In the records below, work out how many lines hold the word "computer". Report the number alone.
————
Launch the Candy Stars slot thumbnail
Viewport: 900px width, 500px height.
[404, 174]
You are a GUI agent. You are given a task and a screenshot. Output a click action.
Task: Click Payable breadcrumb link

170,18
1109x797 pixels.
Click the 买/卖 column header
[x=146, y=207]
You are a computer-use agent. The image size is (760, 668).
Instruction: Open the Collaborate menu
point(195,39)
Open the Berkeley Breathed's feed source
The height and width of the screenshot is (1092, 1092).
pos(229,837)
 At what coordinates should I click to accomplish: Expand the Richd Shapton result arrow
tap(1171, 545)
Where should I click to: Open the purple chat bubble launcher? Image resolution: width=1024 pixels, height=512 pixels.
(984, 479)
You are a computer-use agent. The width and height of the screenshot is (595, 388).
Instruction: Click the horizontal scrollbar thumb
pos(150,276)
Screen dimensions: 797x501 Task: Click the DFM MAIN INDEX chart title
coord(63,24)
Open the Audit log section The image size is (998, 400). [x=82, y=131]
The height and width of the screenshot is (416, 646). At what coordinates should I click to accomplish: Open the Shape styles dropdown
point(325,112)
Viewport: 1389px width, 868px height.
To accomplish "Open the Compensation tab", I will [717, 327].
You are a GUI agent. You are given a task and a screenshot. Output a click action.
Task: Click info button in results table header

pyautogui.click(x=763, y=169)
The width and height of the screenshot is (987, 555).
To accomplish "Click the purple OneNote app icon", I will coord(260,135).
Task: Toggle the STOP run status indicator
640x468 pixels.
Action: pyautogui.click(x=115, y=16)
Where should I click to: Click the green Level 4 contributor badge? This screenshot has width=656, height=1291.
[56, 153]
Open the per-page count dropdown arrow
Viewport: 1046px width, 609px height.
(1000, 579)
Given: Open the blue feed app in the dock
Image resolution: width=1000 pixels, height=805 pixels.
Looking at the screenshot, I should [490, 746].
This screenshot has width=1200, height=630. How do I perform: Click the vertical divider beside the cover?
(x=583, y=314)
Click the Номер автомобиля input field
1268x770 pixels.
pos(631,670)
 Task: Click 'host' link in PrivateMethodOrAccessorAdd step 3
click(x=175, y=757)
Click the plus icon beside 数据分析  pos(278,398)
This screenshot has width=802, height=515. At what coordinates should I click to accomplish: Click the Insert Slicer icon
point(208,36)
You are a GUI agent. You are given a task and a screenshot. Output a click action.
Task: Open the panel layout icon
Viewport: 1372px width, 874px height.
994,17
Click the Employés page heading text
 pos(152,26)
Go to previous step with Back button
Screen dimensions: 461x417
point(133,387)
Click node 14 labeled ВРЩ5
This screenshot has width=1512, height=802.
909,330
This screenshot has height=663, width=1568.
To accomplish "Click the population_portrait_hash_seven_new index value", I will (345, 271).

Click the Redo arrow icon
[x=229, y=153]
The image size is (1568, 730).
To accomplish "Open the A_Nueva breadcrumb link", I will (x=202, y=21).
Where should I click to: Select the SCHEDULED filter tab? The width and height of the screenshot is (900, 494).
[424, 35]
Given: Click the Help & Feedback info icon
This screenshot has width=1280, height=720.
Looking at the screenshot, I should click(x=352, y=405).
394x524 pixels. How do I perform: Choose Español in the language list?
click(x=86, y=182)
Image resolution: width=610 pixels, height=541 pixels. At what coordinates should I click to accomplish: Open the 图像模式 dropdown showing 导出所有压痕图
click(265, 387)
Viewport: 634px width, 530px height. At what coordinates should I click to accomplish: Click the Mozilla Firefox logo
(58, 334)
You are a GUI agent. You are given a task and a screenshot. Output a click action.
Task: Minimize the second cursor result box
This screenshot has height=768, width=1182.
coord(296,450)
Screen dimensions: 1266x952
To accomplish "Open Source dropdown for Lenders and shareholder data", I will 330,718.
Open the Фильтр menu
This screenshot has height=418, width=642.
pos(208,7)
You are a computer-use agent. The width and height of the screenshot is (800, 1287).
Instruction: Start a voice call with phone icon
————
[Written response]
3